Se il virus non è presente, nulla viene tagliato, e l’esame resta negativo. Ma se c’è una prima corrispondenza perfetta, Cas13a diventa iperattivo e si mette a tagliare anche un po’ dell’RNA-reporter, che emette un segnale fluorescente che i ricercatori hanno potuto osservare direttamente.

La struttura tridimensionale di Cas13a. Immagine via Science


L’idea di usare CRISPR per la diagnostica viene pubblicata per la prima volta lo scorso anno su Nature. In quell’occasione, un team di ricercatori dell’University of California-Berkeley guidati da Jennifer Doudna, ha mostrato proprio questi tagli collaterali di Cas13a, suggerendo la possibilità di utilizzare lo strumento per trovare RNA estraneo. Ma è stato il team di Feng Zhang — il rivale di Doudna e UC-Berkley in una accanita battaglia sui brevetti per CRISPR — a trasformare l’intuizione iniziale in una vera e propria tecnica di laboratorio che potrebbe essere utilizzata in ambito clinico.

Nello studio su Science, gli autori mostrano che con SHERLOCK sono in grado di identificare nei campioni di pazienti i virus Zika e Dengue, batteri tra cui E. Coli, Pseudomonas e Klebsiella pneumoniae e, con un paio di passaggi aggiuntivi, addirittura specifiche sequenze genetiche mutate presenti in certi tipi di cancro.

Secondo lo studio, grazie all’uso del già economico CRISPR, il test può essere progettato e scalato in maniera da essere molto economico, fino ad un minimo di 61 centesimi per test.

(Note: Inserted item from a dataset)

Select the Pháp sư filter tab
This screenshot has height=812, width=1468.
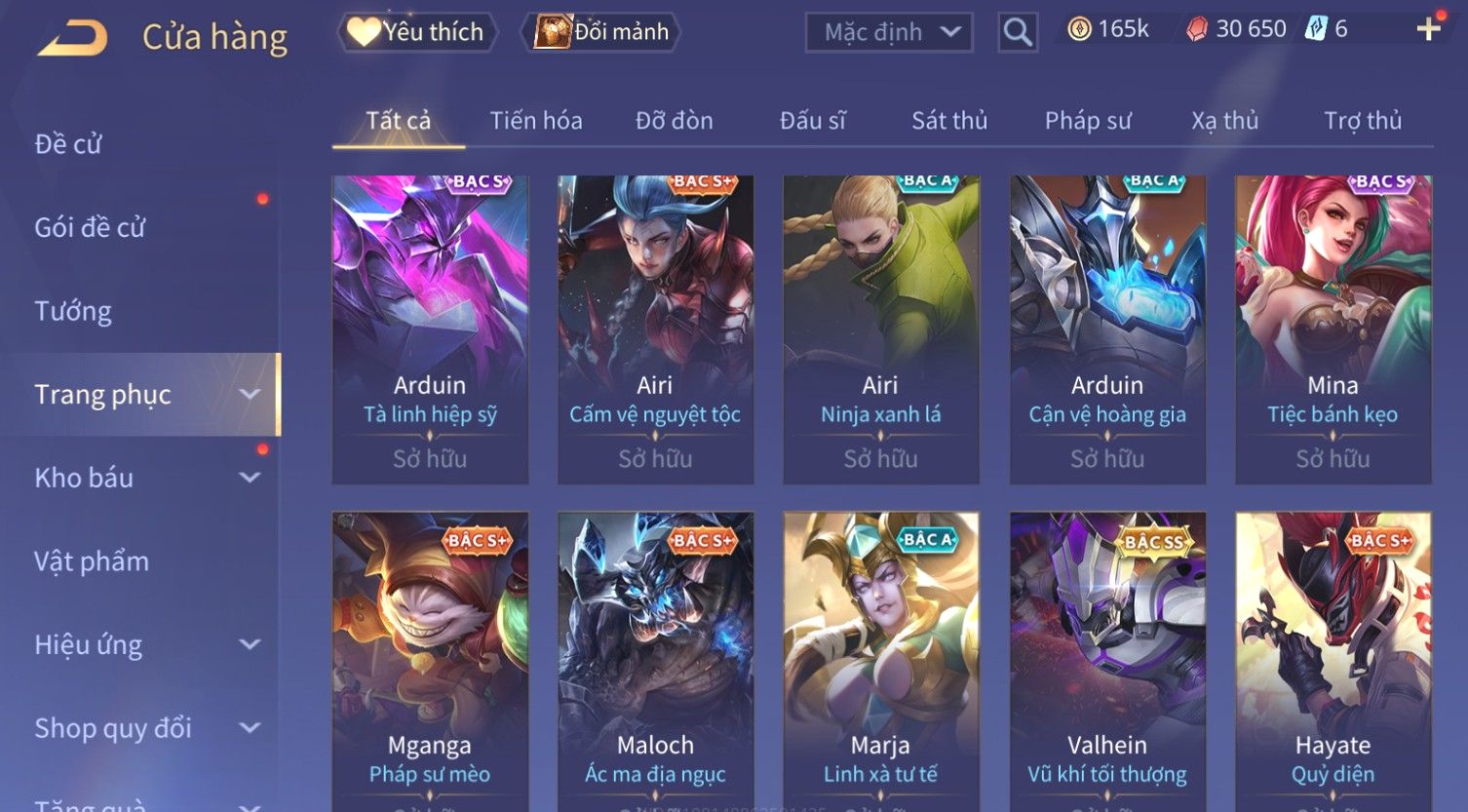[1088, 121]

I reagenti si possono conservare anche non congelati o tenuti nella catena del freddo, il che è un vantaggio notevole per l’uso diretto sul campo, magari negli stessi paesi tropicali in cui spesso emergono minacce virali prima sconosciute o difficili da diagnosticare, come lo stesso virus Zika. Il test è anche molto rapido, con la maggior parte dei risultati ottenibili in un’ora.

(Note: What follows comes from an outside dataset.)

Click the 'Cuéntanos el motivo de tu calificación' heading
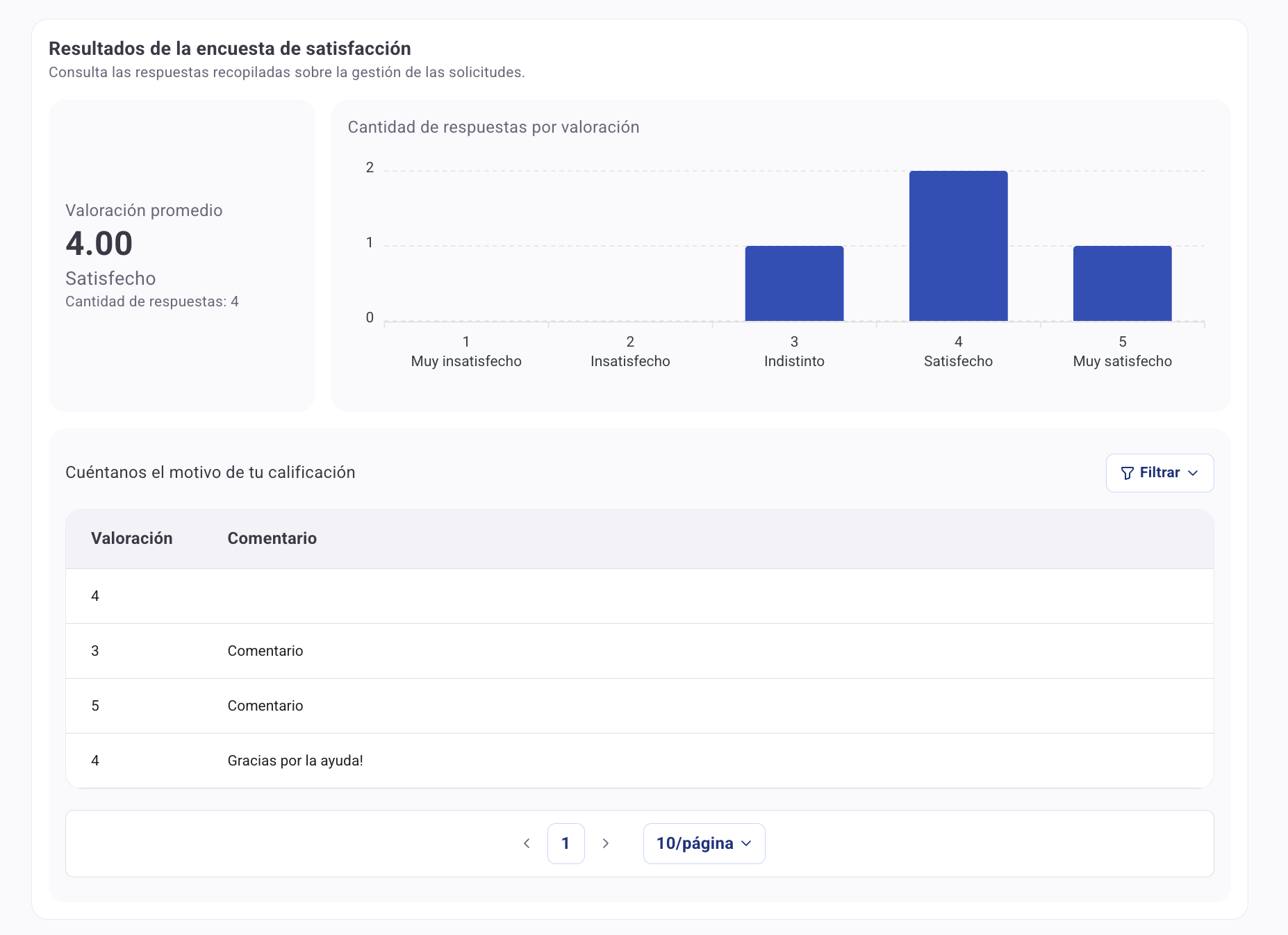 point(210,472)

L’MIT e il Broad Institute si stanno già muovendo per commercializzare la scoperta, ed è già in vista una nuova start-up che si aggiunga all’ecosistema già esistente per riuscire a portare la tecnica oltre i controlli delle agenzie regolative come FDA e EMA. Bisognerà specialmente assicurarsi che SHERLOCK non cada vittima di falsi positivi o falsi negativi quando impiegato su larga scala in ambiente clinico.

CRISPR affascina il pubblico perché potrebbe far diventare reali possibilità che prima erano reame esclusivo della fantascienza, ma tramite SHERLOCK potrebbe cambiare persino la diagnostica medica ed entrare di soppiatto nella vita di tutti.